WHAT TO DO — Every line from the one containing "Viewport: 464px width, 413px" to the one containing "Task: Follow the #NOPD hashtag link" in the records below, both included, must be set down exactly, and no other line.

RECORDS SUPPLIED —
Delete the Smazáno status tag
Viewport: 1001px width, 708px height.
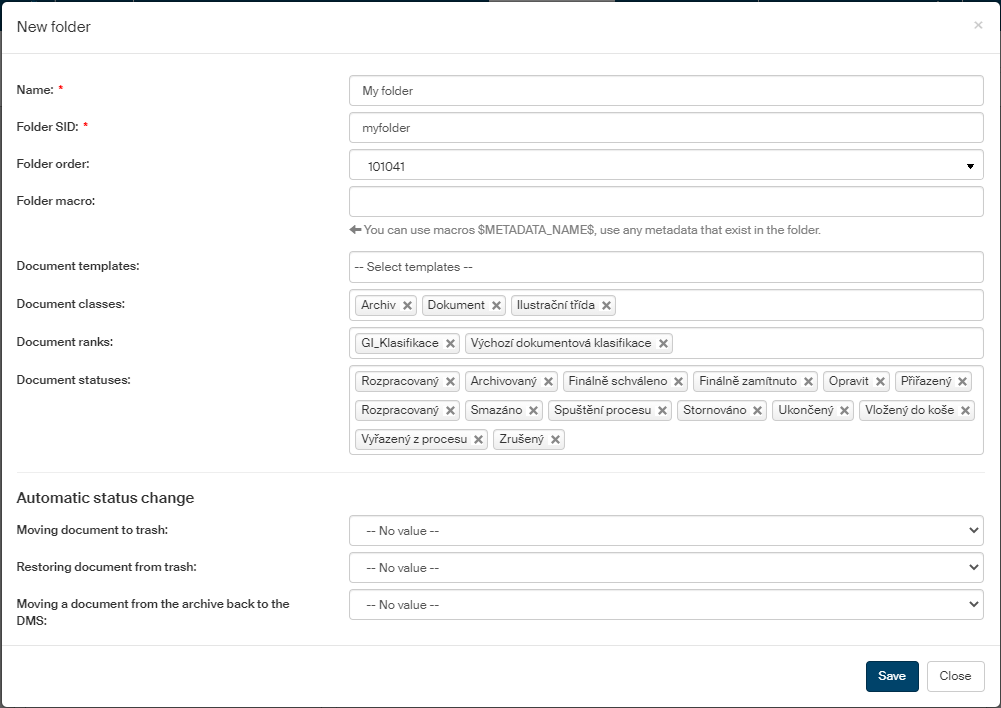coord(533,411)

...

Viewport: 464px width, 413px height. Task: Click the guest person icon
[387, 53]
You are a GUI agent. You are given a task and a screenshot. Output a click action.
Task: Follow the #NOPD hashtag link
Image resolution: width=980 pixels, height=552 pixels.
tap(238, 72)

WRITTEN REPLY —
Viewport: 464px width, 413px height. Task: Click the guest person icon
[387, 53]
You are a GUI agent. You are given a task and a screenshot. Output a click action.
Task: Follow the #NOPD hashtag link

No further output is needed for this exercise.